11.3 Required Disclosure. The receiving Party will be entitled to disclose Confidential Information where such disclosure is reasonably necessary to enforce its rights pursuant to this Agreement or where demand for such disclosure is made on the receiving Party pursuant to: (i) a valid order of a court or other governmental body or (ii) any other applicable law or regulation; provided that if the receiving Party intends to make such disclosure or receives such demand, the receiving Party will give the disclosing Party prompt notice of such fact to enable the disclosing Party to seek a protective order or other appropriate remedy concerning any such disclosure. The receiving Party will fully co-operate with the disclosing Party at the disclosing Party’s expense in connection with the disclosing Party’s efforts to obtain any such order or other remedy. If any such order or other remedy does not fully preclude disclosure, the receiving Party will make such disclosure only to the extent that such disclosure is legally required.

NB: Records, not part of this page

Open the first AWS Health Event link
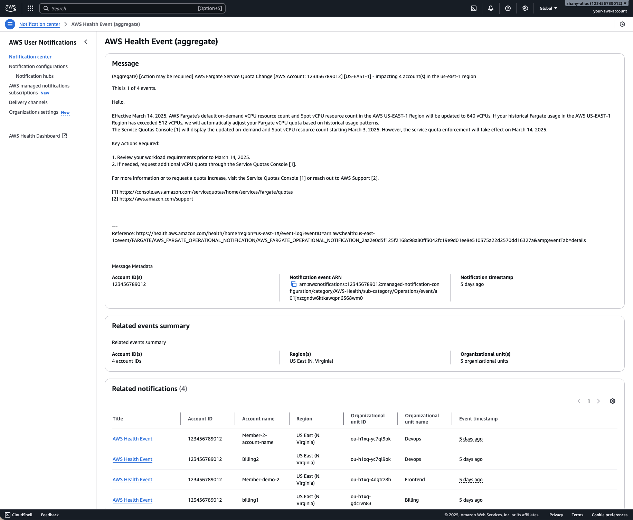This screenshot has height=520, width=633. (x=132, y=439)
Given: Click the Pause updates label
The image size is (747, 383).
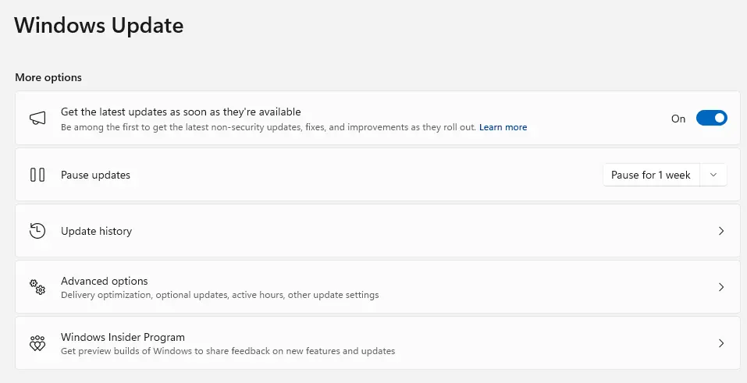Looking at the screenshot, I should point(95,175).
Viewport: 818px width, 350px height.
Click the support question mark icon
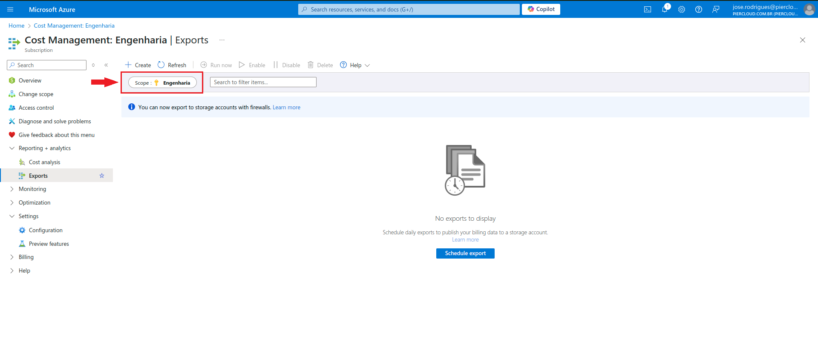click(x=699, y=9)
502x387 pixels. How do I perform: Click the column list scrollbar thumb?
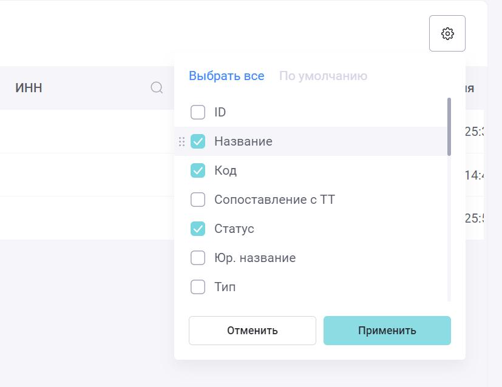pyautogui.click(x=449, y=126)
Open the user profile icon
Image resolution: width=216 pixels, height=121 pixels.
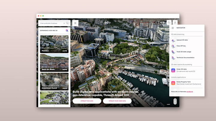tap(175, 22)
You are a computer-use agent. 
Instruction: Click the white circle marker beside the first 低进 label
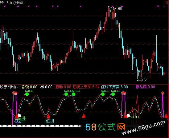pos(19,115)
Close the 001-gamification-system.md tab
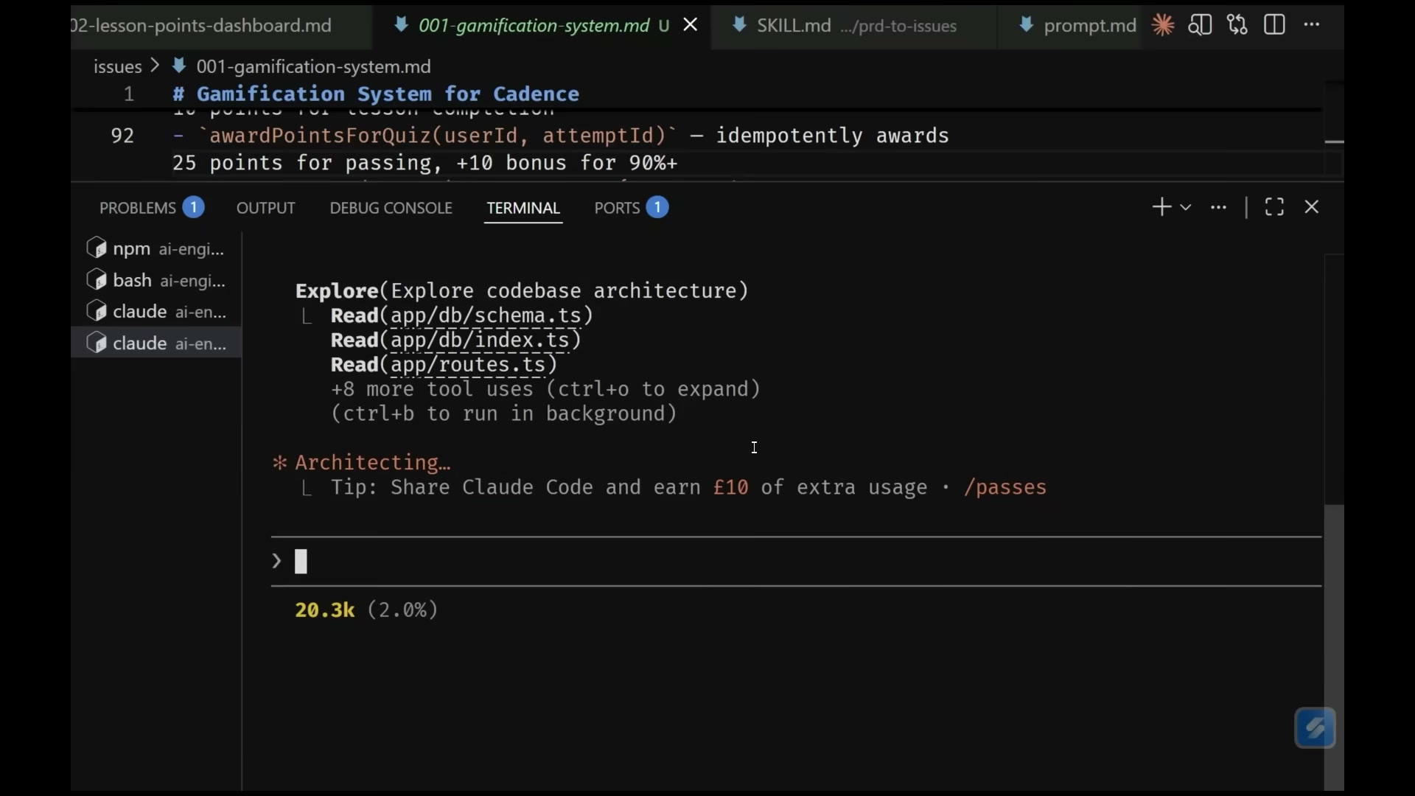Screen dimensions: 1415x796 click(691, 25)
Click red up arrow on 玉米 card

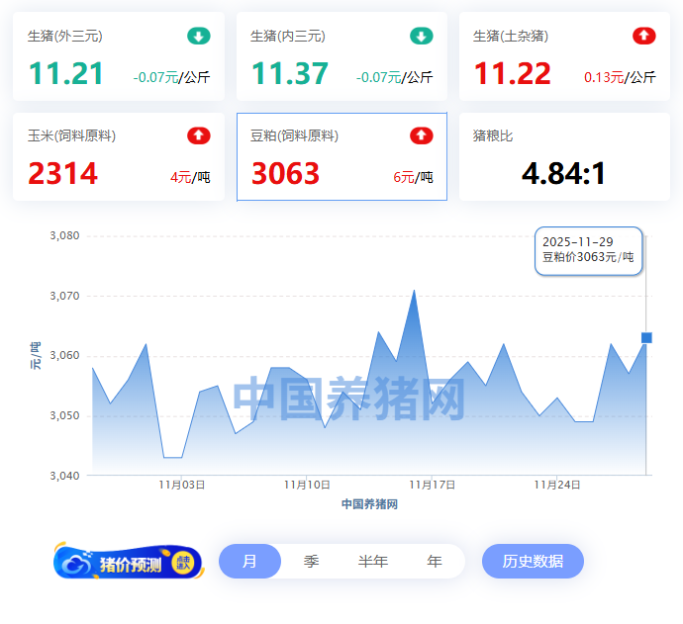[199, 135]
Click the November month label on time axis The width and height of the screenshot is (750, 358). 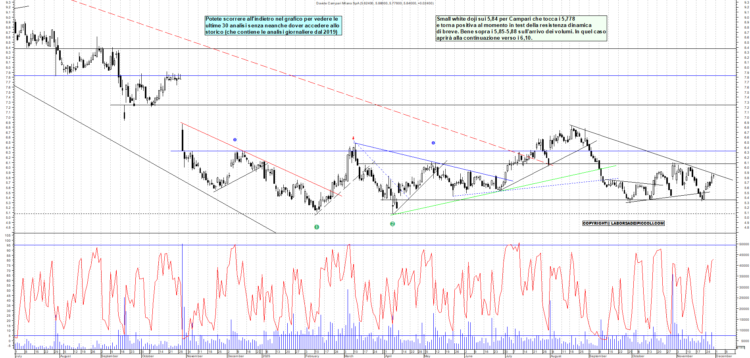coord(194,356)
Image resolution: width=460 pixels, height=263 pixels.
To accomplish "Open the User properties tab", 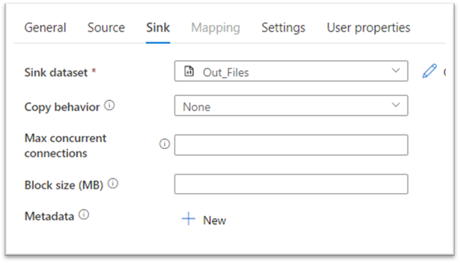I will pos(368,28).
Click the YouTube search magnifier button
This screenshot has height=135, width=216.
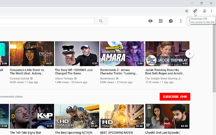[101, 21]
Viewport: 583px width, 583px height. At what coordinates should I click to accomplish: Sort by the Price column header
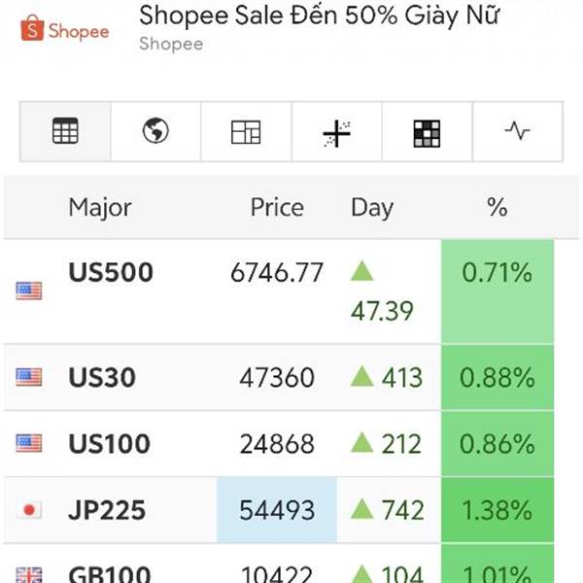(277, 207)
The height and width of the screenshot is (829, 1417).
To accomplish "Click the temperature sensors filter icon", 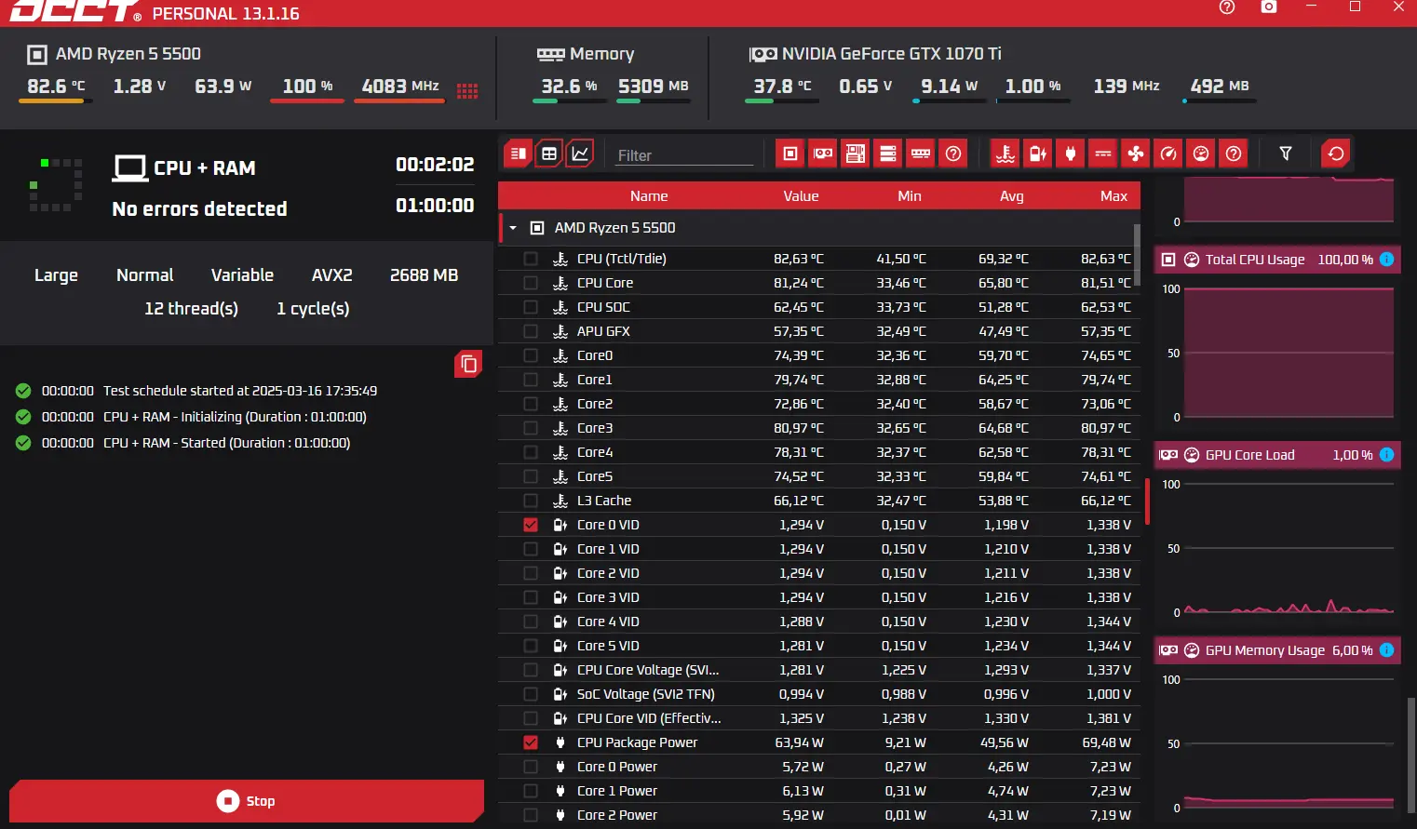I will coord(1005,154).
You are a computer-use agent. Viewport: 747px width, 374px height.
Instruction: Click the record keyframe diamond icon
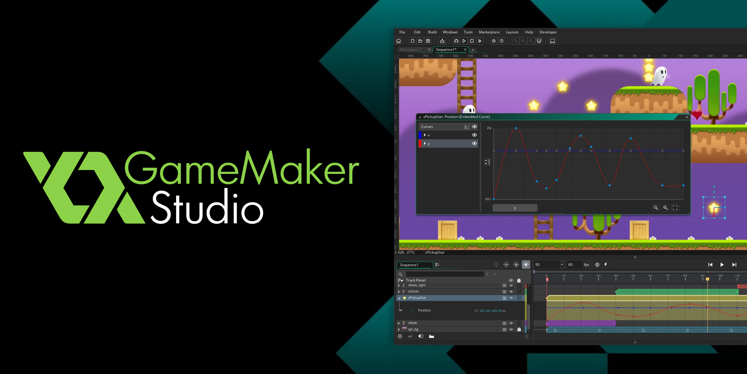tap(526, 265)
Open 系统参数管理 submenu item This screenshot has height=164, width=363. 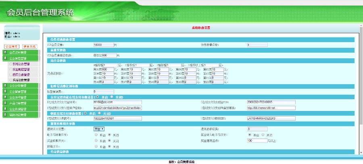(21, 80)
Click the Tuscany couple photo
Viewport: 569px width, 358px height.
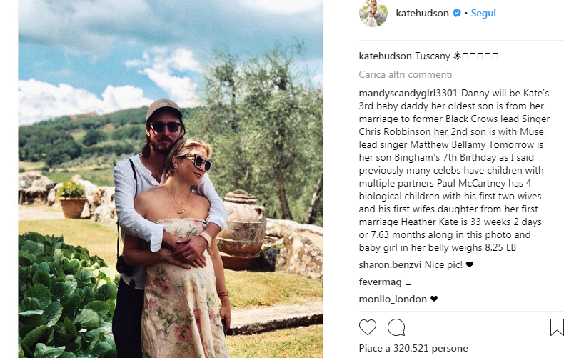tap(171, 179)

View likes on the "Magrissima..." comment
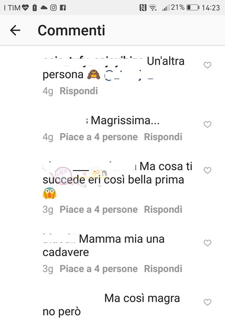(98, 137)
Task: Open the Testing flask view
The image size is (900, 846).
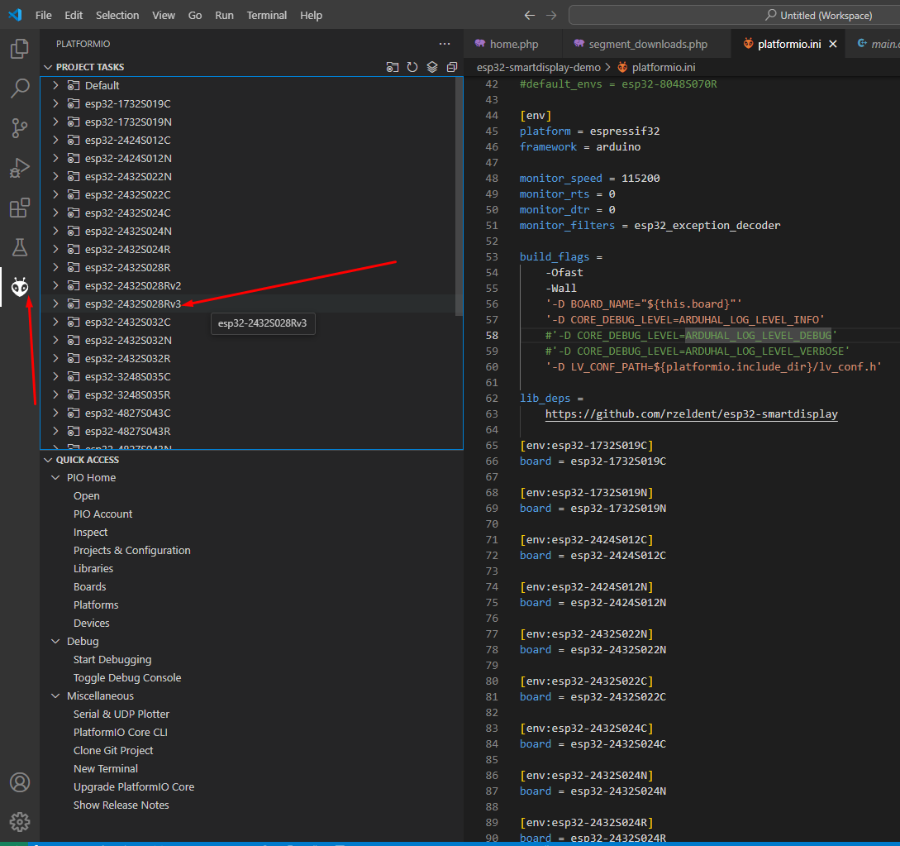Action: pyautogui.click(x=20, y=247)
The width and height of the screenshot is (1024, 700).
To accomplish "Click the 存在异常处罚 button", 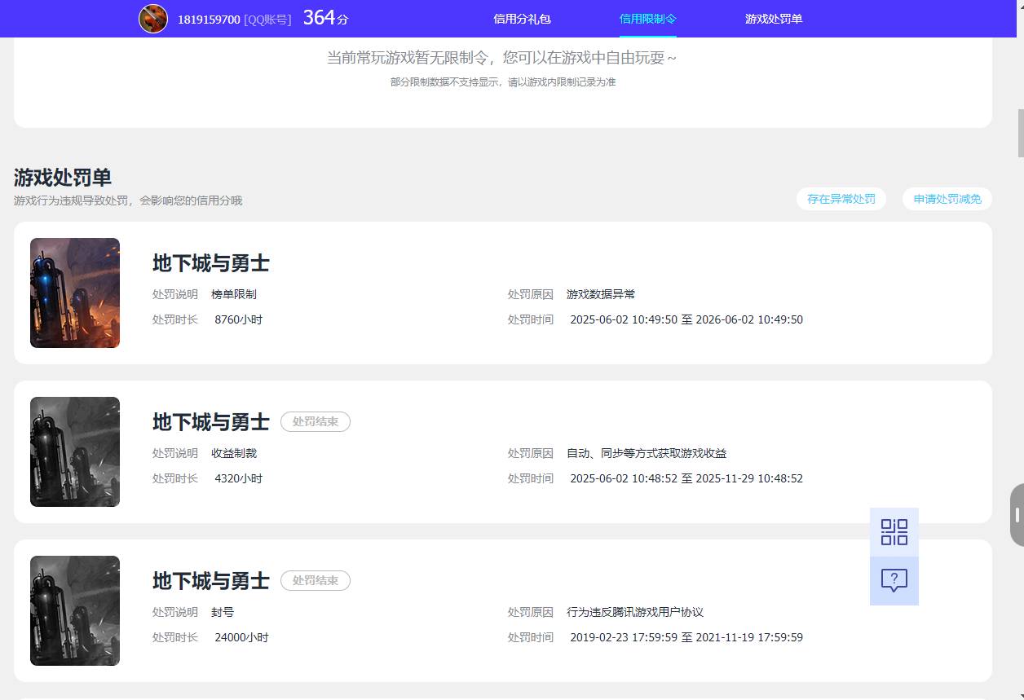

11.4 Use of Council’s Name. LICENSEE will not use or refer to Council’s name, in writing or otherwise, except (1) with the approval of Council in accordance with the following sentence of this clause, (ii) by disseminating informational materials furnished by Council or (iii) in order to comply with any requirement of the FDA or any other requirement of applicable law. Prior to each proposed use of Council’s name (other than pursuant to clause (ii) above), LICENSEE will submit to Council a sample of such proposed use. Not later than the tenth Business Day (the “Notice Deadline”) after the date of its receipt of such sample, Council will notify LICENSEE in writing (the “Use Notice”) whether it approves such proposed use, which approval will not be unreasonably withheld. If Council does not deliver the Use Notice on or before the Notice Deadline, Council will be deemed to have approved such use. When using Council’s name in any promotional and other materials or public information generated by LICENSEE relating to the Licensed Product, LICENSEE will credit Council for its role in inventing and developing the Licensed Product.